Hari ini saya kembali memasuki kelas
XI Ipa melajnutkan materi sebelumnya tentang hukum hooke. Sebelumnya memang
saya sudah mempersiapkan materi pembelajaran walaupun pada akhirnya memanng
saya sedikit kerepotan menjelaskan karena belum terbiasa untuk menjelaskan
dengan mencatat. Saya memilih menggunakan metode menjelaskan sambil mencatat
dengan tujuan untuk meninggalkan bekas yang bisa dibuka kembali oleh adik-adik
ini. palinng tidak mereka mempunyai sesuatu “alat bantu” untuk menggingat yaitu
catatan mereka itu sendiri.
Saya juga harus melatih bagaimana
cara menjelaskan yang baik karena seringkali saya melihat adik-adik ini sedikit
kebingungan dengan penjelasan saya yang sedikit rumit apalagi setiap kali
mengajar saya selalu memperhatikan setiap roman wajah para siswa yang
sepertinya sulit untuk mengerti. Namun ada beberapa dari adik-adik ini memang
paham. Seperti yang saya katakan pada catatan saya sebelumnya kalau kendala
terbesar dari peserta didik ini adalalh kebiasaan mereka untuk cenderung
menjadi pasif sangat tinggi. Tetapi saya tidak menyerah sampai disini, saya
akan mencoba untuk menyatukan antara peserta didik yang aktif dengan yang
cenderung pasif. Ketika saya keliru menjelaskan, tidak ada satu orang siswa pun
yang menyanggah, sampai akhirnya saya sendiri yang memperbaiki kekeliruan
tersebut.
Mungkin bagi sebagian pemerhati
pendidikan mengatakan bahwa metode mencatat adalah metode yang kuno dan tidak
dianjurkan untuk dipakai. Kurikulum 2013 salah satunya menekankan pada
keaktifan siswa dalam belajar sehingga guru tidak lagi menjadi pusat ilmu
pengetahuan. Banyak model dan metode pembelajaran yang ditawarkan yang
mengedepankan keaktifan siswa. Tetapi bagaimana saya bisa menerapkan metode
tersebut jikalau komunikasi antara guru dan murid saja masih tergolong satu
arah, dimana hanya guru yang dominan untuk berbicara. Bahkan pertanyaan yang
jawaban hanya untuk jawaban ya dan tidak saja, seringkali saya harus “memaksa”
mereka untuk mejawab.
Selain itu, adik-adik disini
terkendala sumber belajar. Walaupun sekarang internet sudah bisa masuk desa,
namun tetap saja itu menjadi barang mahal. Buku-buku yang tersedia di
sekolahpun jumlahnya sedikit hanya sebatas buku pelajaran yang hanya boleh
dipinjam ketika jam pelajaran. Bagaimana saya bisa mengrapkan mereka untuk
belajar di rumah kalau sumber belajarnya tidak ada, oleh karena itu saya
terpaksa harus memaksa mereka untuk memiliki catatan dengan asumsi bahwa
sesampainya di rumah mereka akan belajar dengan catatan mereka.

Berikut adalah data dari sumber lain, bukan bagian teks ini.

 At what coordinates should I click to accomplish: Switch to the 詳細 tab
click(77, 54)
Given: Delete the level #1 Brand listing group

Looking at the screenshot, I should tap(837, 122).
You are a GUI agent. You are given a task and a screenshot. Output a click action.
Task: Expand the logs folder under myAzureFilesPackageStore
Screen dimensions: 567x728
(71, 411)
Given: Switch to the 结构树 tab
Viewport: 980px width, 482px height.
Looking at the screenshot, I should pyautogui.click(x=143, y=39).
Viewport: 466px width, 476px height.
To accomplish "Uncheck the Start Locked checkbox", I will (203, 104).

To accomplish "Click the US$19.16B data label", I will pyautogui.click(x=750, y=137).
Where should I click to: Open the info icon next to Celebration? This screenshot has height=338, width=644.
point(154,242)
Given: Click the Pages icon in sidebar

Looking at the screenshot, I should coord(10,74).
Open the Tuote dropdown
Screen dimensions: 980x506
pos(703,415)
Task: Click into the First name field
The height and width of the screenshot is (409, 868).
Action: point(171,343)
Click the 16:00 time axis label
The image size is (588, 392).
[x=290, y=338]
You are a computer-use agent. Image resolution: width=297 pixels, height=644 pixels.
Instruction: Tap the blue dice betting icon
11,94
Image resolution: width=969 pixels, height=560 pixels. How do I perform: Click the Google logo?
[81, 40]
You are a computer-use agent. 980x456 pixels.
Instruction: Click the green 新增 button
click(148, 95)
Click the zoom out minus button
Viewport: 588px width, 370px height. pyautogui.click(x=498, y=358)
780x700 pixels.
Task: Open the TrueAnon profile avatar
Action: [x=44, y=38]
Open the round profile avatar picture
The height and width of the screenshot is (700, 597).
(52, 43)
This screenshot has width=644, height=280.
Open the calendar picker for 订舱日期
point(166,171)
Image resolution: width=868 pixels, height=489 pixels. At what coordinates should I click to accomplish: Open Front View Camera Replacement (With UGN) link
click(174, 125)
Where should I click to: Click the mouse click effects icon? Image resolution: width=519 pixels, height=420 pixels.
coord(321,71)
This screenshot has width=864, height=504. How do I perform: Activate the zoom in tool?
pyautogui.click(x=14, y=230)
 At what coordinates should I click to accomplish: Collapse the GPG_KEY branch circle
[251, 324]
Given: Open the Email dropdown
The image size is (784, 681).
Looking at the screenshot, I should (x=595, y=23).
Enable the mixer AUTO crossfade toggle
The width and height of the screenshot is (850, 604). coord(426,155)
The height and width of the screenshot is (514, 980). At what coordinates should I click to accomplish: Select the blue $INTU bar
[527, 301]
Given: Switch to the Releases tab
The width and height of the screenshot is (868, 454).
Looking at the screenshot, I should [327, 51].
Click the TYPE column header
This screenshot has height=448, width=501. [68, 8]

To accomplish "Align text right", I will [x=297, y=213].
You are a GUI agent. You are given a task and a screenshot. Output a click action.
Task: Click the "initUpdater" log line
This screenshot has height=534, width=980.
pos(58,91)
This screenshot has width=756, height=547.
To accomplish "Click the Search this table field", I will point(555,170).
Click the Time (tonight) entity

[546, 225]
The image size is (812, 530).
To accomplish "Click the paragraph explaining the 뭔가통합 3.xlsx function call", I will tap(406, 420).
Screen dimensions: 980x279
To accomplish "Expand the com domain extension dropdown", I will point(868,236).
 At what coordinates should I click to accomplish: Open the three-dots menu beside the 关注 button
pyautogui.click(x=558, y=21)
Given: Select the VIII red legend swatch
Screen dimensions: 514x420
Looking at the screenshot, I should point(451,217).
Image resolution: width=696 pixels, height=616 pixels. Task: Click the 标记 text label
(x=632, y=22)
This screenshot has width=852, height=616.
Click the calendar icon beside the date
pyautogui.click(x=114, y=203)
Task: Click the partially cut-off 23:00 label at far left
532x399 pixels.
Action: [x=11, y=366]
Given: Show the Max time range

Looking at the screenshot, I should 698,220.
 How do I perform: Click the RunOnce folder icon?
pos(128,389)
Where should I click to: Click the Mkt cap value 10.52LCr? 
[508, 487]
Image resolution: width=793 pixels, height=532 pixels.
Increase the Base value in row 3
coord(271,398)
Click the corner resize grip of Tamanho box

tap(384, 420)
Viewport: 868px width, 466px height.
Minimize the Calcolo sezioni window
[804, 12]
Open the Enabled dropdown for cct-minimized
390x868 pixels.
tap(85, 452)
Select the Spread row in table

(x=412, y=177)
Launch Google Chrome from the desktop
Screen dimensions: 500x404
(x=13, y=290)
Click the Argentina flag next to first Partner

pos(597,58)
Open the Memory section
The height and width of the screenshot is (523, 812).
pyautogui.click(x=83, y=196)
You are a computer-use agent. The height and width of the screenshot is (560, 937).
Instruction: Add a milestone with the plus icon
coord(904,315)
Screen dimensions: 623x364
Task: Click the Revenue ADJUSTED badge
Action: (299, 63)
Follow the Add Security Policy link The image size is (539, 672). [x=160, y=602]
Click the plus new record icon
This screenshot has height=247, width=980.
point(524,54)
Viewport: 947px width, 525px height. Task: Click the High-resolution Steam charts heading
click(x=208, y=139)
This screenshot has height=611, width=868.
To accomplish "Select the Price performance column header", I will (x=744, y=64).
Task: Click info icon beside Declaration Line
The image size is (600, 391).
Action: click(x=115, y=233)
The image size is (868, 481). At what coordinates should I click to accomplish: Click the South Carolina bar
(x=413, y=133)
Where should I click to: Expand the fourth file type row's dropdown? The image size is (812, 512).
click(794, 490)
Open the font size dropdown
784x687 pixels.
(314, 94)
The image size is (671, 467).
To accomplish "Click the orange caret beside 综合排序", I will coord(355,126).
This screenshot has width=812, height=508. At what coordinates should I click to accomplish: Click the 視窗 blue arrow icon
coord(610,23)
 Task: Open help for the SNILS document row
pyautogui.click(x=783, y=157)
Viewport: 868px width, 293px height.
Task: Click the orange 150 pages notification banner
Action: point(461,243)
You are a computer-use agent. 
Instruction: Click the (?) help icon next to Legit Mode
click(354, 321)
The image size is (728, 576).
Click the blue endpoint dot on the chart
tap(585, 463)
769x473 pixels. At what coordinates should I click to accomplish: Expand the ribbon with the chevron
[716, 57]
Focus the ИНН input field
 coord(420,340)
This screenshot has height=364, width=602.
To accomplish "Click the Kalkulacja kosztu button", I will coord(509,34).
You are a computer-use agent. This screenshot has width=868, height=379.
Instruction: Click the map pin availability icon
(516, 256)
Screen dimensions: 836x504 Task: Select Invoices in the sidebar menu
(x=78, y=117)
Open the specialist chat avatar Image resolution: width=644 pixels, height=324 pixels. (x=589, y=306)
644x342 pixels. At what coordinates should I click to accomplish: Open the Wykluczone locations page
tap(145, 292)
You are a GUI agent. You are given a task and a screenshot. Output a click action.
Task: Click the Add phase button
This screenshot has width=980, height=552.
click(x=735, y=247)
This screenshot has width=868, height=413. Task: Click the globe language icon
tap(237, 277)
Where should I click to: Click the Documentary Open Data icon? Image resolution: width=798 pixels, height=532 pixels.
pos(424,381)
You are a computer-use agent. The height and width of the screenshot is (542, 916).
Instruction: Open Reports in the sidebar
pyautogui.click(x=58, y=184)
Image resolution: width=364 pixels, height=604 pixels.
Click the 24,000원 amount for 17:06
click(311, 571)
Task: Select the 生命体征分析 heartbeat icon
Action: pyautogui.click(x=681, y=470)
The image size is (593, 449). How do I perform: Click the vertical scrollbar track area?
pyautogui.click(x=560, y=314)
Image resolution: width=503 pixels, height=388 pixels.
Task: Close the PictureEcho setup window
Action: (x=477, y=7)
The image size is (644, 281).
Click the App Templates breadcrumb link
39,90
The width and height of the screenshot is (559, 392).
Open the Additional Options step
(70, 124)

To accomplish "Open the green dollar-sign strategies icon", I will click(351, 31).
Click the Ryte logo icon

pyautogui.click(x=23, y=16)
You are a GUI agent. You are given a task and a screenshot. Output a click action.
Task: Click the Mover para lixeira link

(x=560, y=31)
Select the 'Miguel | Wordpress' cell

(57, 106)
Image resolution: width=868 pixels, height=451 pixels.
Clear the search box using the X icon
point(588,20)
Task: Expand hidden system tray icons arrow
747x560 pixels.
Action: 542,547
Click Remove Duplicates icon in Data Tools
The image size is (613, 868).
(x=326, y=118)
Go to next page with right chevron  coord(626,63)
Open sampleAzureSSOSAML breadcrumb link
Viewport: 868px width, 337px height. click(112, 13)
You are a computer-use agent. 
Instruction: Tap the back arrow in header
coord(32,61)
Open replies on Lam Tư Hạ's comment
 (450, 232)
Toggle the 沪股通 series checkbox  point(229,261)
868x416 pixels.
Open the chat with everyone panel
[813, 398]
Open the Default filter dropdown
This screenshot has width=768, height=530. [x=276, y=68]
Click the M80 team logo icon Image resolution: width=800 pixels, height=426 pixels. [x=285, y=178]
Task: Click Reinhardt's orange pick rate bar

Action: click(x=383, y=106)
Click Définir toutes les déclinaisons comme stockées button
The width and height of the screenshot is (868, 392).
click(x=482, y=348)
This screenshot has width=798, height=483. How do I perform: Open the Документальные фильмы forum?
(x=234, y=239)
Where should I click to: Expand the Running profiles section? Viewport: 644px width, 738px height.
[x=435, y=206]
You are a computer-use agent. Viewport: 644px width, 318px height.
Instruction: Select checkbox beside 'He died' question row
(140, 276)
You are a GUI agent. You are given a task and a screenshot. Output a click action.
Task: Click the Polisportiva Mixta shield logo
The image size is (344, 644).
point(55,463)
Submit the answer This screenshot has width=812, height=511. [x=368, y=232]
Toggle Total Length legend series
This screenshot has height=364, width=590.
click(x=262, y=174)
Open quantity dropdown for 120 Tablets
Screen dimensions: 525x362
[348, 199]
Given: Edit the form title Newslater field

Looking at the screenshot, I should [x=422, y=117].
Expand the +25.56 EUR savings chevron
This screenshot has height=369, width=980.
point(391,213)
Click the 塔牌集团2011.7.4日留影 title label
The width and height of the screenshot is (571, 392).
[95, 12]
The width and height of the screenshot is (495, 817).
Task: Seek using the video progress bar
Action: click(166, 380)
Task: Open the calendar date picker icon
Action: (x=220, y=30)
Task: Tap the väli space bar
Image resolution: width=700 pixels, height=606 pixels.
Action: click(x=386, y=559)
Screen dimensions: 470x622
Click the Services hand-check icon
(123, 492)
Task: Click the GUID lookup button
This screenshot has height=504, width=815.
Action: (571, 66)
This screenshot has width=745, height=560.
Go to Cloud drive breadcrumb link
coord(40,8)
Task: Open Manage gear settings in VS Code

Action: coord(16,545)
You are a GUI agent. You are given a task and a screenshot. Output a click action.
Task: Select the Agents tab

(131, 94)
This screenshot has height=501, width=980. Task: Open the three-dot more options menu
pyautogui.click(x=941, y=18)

Namun dari segala keterbatasan yang
ada, suatu hal yang saya banggakan dari adik-adik ini adalah kehadiran mereka
ke sekolah. Walaupun cuaca akhir-ahkir ini terkendala oleh hujan tetapi untuk
sementara tingkat kehadiran mereka cukup tinggi. Saya juga menduga mungkin
penyebab adik-adik ini kurang aktif di kelas dikarenakan waktu sekolahnya yang
dimulai dari jam 12.45 sampai dengan 17.30 soreh yaitu waktu dimana biasanya
manusia beristirahat siang. Mudah-mudahan nanti kami bisa secepatnya
menggunakan gedung baru sehingga bisa melaksanakan sekolah diwaktu pagi hari.
Dan juga sebagai guru, saya juga harus terus melatih dan mencari cara untuk
bagaimana memberikan elayanan terbaik bagi adik-adik ini.